Data Cleansing with DirXML
Novell Cool Solutions: Feature
By Peter J Strifas
Digg This -
Posted: 13 Nov 2003
Novell Support Engineer Peter J Strifas shares a technique or two that should help you get -- and keep -- your data warehouse in order.
I've lived through a "data cleansing" process once during a DirXML deployment at large university - the problem was that user data was inconsistent and/or non-existent in their production tree. So we looked at this as a "Gordian Knot" and decided a process needed to be identified (and then refined). Also we realized there is NO SILVER BULLET to "clean data" :)
The Cleansing Process
- Identify the desired data.
- Find out what each user HAS.
- Get good data and import it.
This sounds easy, but in retrospect, it was one of the most difficult items on our checklist. You almost need a "committee" within the customer's organization to accommodate this step. Once you can define the "standard" user data set, then you can attack it.

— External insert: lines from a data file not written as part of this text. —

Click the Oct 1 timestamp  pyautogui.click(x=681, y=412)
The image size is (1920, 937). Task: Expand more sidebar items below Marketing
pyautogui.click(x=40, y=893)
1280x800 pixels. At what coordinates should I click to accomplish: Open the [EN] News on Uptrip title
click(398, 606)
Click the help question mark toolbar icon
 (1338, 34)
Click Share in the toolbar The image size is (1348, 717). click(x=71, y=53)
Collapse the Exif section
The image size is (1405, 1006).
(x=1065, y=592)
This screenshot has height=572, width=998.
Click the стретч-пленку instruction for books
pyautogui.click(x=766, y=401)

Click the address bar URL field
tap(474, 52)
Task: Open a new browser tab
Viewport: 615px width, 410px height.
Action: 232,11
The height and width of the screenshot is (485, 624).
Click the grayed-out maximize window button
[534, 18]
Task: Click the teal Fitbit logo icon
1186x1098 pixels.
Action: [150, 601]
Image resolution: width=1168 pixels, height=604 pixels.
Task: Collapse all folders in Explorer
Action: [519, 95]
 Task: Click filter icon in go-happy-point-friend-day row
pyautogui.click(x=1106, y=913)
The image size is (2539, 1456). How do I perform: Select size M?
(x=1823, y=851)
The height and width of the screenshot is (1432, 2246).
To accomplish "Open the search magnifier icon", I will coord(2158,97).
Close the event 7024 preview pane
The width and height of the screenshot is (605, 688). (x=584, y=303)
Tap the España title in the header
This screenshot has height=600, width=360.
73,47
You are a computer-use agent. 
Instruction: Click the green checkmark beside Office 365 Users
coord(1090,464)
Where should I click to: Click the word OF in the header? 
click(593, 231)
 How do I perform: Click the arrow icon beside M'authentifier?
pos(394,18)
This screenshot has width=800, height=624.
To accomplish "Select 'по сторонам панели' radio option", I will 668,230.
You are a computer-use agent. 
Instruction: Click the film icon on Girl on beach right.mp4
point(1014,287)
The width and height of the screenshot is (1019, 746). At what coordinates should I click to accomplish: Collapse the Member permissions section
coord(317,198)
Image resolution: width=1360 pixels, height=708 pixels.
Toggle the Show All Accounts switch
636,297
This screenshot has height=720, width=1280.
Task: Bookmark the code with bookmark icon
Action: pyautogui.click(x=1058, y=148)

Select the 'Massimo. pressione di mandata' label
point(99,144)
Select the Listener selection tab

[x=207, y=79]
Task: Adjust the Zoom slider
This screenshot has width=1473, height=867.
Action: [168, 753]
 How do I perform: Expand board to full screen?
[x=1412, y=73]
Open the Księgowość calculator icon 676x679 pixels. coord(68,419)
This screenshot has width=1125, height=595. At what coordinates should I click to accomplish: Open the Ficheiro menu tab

There are several tools you can use to accomplish this -- we used Softerra's LDAPBrowser (free) which allowed us to set up directory searches on users with a list of the standard attributes. The search was saved as XLS which allowed us to work with it in Microsoft Access.
This means identifying all the sources for the user attributes that are a part of the "standard" -- this means HR, Telecom, eDirectory, e-mail system, etc -- then using Access, merge the data on defined user sets (or you could try doing the entire tree if it's small enough to handle). The biggest problem is each system has it's own "unique" identifer for each user -- so there's much work needed at this stage. Once we had ceated a set of users with "clean" data, we'd import them into NDS using JRB Utilities (affordable set of tools for NDS).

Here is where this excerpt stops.